◆ **WORK REQUIRED**:
Render the material from the line containing "Click the divider" through the line containing "The height and", both included, as a numbered list, leaving out any blank lines.

◆ **DATASET EXCERPTS**:
* * *
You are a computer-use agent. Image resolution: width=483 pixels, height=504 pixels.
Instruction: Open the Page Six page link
* * *
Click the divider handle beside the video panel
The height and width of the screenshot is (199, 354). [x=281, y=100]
* * *
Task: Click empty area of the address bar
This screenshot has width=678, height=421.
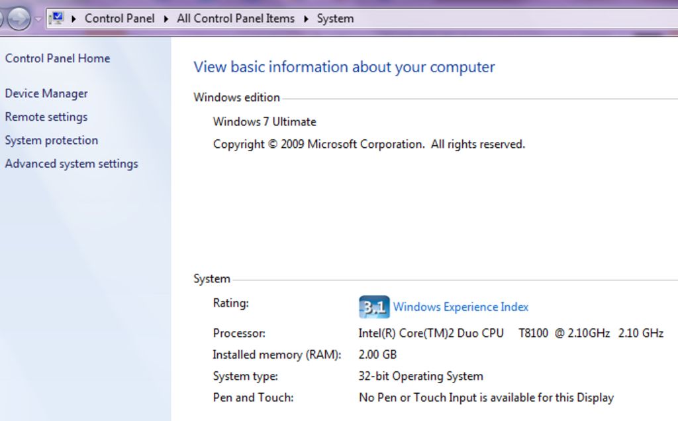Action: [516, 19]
* * *
◆ **SOLVED EXERCISE**:
1. Click the divider handle beside the video panel
2. The height and width of the screenshot is (199, 354). [x=281, y=100]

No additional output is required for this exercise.